Although the limitations did not pass the house, something little short of them was passed, the Act of Security 1704 (c.3 (S)), which made provisions in case of the Queen's death, with the conditions under which the successor to the throne of England was to be allowed to succeed to that of Scotland, which were to be, "at least, freedom of navigation, free communication of trade, and liberty of the plantations to the kingdom and subjects of Scotland, established by the parliament of England." The same parliament passed a Peace and War Act 1703 (c. 6) (S)), which provided that after the Queen's death, failing heirs of her body, no person at the same time being King or Queen of Scotland and England, would have the sole power of making war without the consent of the Scottish Parliament.

==Withdrawal from politics==
In 1707, the Act of Union was approved by the Scottish Parliament, officially uniting Scotland with England to form the Kingdom of Great Britain. Fletcher turned from politics in despair and devoted the rest of his life to farming and agricultural development in Scotland. He died unmarried in Paris in September 1716. His last words were 'Lord have mercy on my poor country that is so barbarously oppressed'.

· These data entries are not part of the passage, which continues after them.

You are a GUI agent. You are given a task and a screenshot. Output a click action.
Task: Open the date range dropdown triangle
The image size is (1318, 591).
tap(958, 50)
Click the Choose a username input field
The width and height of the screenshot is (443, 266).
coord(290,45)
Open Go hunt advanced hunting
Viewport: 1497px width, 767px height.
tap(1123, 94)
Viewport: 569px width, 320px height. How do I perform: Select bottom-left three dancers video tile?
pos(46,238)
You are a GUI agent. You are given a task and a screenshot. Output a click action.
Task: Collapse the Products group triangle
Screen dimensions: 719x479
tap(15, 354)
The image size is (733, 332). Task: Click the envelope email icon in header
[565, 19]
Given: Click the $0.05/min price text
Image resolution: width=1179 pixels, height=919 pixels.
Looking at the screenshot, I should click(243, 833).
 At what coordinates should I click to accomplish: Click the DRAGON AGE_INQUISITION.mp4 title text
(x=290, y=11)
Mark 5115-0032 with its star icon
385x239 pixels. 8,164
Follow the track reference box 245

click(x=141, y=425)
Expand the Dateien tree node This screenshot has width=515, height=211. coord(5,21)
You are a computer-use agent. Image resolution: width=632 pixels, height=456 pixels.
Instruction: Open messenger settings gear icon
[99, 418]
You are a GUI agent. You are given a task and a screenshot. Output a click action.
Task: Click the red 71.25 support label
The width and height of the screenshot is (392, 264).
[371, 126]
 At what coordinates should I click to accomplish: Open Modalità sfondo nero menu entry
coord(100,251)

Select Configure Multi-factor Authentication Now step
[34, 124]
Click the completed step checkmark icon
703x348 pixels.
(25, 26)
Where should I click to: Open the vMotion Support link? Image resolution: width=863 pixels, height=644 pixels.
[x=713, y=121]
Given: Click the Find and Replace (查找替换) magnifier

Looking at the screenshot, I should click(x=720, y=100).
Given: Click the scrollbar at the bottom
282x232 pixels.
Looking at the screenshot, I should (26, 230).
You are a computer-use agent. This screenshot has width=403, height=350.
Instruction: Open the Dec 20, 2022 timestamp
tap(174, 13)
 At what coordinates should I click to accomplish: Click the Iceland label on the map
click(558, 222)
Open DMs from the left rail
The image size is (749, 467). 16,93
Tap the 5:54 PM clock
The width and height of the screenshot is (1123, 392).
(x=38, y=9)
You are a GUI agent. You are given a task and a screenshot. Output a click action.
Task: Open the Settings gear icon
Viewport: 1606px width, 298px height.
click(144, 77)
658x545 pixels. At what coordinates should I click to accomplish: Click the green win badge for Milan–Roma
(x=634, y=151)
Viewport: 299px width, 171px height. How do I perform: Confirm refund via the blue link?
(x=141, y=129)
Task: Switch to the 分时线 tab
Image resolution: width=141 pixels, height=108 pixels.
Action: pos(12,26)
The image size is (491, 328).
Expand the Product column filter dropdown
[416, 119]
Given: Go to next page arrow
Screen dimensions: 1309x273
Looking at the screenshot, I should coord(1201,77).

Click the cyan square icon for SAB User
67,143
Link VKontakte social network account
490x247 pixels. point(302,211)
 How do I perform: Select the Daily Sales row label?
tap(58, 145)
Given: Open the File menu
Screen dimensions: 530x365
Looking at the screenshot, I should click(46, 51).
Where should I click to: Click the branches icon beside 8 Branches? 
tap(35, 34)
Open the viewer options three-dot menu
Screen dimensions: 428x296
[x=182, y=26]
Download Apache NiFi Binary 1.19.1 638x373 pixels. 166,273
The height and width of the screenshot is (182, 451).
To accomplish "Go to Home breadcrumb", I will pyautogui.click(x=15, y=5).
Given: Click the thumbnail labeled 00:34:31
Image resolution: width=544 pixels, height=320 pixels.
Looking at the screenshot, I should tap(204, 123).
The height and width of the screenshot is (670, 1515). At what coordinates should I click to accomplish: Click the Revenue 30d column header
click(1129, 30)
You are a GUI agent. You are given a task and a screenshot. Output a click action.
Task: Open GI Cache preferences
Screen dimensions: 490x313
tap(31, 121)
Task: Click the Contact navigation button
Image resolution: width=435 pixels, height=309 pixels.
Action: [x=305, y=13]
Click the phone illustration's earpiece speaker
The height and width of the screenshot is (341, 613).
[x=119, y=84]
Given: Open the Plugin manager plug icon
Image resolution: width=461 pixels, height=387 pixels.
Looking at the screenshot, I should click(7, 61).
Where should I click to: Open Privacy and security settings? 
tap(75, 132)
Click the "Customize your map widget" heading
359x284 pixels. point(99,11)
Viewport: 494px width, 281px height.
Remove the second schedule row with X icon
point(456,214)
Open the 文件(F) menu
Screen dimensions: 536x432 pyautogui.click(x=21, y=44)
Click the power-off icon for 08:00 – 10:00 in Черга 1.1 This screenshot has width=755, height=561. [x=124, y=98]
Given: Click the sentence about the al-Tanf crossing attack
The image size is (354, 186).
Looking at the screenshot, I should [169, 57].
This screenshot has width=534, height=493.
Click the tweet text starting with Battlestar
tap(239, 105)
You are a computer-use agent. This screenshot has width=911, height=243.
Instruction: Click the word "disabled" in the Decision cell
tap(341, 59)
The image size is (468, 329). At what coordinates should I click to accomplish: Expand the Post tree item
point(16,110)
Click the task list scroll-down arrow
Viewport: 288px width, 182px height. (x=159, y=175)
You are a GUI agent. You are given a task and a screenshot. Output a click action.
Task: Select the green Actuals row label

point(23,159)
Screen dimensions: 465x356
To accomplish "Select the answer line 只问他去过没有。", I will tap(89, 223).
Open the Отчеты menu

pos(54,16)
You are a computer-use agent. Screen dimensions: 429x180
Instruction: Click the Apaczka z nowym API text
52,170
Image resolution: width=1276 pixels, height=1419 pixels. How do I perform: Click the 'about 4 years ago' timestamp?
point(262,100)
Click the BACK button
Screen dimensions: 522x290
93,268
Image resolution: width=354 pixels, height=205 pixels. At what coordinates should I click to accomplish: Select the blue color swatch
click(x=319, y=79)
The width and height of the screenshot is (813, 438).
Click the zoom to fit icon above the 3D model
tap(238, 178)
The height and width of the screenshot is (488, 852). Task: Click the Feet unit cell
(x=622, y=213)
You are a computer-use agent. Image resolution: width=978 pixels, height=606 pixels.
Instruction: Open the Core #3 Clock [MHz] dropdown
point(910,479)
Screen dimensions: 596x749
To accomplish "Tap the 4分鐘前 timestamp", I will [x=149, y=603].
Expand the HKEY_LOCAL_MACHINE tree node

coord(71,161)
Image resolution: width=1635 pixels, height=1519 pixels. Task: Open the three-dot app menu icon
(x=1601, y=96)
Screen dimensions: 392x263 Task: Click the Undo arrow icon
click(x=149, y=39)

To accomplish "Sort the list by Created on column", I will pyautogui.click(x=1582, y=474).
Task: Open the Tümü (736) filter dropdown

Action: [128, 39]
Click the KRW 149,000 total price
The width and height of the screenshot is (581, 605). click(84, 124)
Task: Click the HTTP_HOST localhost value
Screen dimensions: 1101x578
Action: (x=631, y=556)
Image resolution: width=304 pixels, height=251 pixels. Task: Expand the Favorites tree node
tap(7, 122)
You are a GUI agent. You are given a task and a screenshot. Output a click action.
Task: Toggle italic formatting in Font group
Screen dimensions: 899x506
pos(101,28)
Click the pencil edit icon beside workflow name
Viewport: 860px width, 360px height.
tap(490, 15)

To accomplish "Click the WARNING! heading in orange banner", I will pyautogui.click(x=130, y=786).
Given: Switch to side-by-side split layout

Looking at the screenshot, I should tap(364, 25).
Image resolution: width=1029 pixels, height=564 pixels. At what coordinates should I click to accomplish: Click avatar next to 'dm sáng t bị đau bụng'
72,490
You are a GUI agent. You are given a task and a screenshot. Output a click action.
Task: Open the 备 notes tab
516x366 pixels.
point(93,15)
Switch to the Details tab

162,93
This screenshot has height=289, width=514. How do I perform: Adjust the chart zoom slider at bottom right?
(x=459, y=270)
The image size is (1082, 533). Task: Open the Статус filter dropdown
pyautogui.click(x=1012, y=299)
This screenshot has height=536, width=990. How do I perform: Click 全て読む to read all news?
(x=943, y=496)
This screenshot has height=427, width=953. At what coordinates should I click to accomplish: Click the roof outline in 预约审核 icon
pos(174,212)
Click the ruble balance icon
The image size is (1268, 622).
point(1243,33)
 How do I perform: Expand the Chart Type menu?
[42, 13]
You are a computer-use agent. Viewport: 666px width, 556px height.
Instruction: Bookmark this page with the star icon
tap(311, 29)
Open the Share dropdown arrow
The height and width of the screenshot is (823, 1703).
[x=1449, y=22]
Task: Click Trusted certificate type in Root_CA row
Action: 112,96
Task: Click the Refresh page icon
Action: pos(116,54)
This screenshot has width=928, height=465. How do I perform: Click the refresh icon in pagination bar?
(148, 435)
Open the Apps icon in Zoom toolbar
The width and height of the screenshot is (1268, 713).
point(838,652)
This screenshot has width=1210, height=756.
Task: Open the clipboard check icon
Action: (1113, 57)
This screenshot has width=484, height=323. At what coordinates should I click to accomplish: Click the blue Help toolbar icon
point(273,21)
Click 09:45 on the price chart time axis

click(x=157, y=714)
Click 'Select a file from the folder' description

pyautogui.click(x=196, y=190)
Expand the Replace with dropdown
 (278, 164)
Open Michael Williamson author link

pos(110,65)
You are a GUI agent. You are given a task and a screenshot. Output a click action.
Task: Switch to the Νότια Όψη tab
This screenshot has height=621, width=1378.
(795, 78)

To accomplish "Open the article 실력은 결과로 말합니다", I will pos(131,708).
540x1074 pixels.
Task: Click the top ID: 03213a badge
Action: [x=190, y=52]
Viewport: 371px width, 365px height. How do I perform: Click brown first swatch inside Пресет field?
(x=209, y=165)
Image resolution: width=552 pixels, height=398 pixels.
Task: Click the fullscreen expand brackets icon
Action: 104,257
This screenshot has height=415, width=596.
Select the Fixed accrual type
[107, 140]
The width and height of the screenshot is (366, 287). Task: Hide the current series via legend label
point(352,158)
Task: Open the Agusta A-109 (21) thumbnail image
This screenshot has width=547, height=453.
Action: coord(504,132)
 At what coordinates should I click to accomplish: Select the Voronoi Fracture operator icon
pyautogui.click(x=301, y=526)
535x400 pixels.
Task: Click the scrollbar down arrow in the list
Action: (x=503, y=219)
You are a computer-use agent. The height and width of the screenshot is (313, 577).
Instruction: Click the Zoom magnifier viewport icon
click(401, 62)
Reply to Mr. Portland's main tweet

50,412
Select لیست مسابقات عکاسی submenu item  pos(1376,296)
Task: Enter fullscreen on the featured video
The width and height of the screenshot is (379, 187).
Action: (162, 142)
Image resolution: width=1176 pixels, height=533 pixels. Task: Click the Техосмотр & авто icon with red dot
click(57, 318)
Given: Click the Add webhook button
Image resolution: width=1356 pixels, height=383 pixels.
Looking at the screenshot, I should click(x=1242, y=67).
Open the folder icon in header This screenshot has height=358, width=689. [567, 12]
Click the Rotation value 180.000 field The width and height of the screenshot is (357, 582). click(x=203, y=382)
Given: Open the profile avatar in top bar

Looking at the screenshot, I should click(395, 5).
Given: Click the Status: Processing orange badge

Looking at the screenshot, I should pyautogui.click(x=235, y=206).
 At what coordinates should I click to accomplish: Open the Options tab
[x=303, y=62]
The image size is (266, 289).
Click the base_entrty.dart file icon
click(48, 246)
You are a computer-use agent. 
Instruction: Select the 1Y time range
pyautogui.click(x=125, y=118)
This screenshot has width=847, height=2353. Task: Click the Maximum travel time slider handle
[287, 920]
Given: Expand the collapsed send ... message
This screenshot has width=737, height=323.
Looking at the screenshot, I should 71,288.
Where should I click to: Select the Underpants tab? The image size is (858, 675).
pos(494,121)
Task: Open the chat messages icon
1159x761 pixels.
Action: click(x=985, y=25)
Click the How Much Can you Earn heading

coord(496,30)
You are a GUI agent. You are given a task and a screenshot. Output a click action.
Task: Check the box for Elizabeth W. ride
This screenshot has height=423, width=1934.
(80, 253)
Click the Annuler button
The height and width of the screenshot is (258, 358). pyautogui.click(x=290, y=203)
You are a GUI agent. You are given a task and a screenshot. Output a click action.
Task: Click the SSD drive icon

==Reputation in his time==
He was reputed to have had the best private library in Scotland. Arthur L. Herman in How the Scots Invented the Modern World describes Fletcher as a genuine intellectual, but regards his vision for Scotland as retrograde. Alasdair MacIntyre has written, "Almost alone among his contemporaries Fletcher understood the dilemma confronting Scotland as involving more radical alternatives than they were prepared to entertain." Thomas Jefferson thought well of him, writing, "The political principles of that patriot were worthy of the purest periods of the British constitution. They are those which were in vigour at the epoch of the American emigration. Our ancestors brought them here, and they needed little strengthening to make us what we are."

==Works==
His chief works are A Discourse of Government relating to Militias (1698), in which he argued that the royal army in Scotland should be replaced by local militias, a position of civic republican virtue which was to return a half-century later and foreshadowed the thinking of Adam Ferguson in lauding martial virtues over commercially minded polite society, which Fletcher thought enervating. The famous phrase "well regulated militia," which found its way into the Second Amendment to the United States Constitution, appears in this work, as does the phrase "ordinary and ill-regulated militia."

Two Discourses concerning the Affairs of Scotland (1698), in which he discussed the problems of Scottish trade and economics; and An Account of a Conversation concerning a right regulation of Governments for the common good of Mankind (1703). In Two Discourses he suggested that the numerous vagrants who infested Scotland should be brought into compulsory and hereditary servitude, it was already the case that criminals or the dissolute were transported to the colonies and sold as virtual slaves at that time. In An Account of a Conversation he made his well-known remark "I knew a very wise man so much of Sir Christopher's sentiment, that he believed if a man were permitted to make all the ballads, he need not care who should make the laws of a nation".

==Family==

In 1747, Fletcher's nephew, Andrew Fletcher, Lord Milton, who had inherited Saltoun Hall, purchased the lands of Brunstane House to the west. William Fletcher, a first cousin of Andrew, moved to Ireland in the 1690s. His descendants settled in Dublin and County Offaly and became prosperous.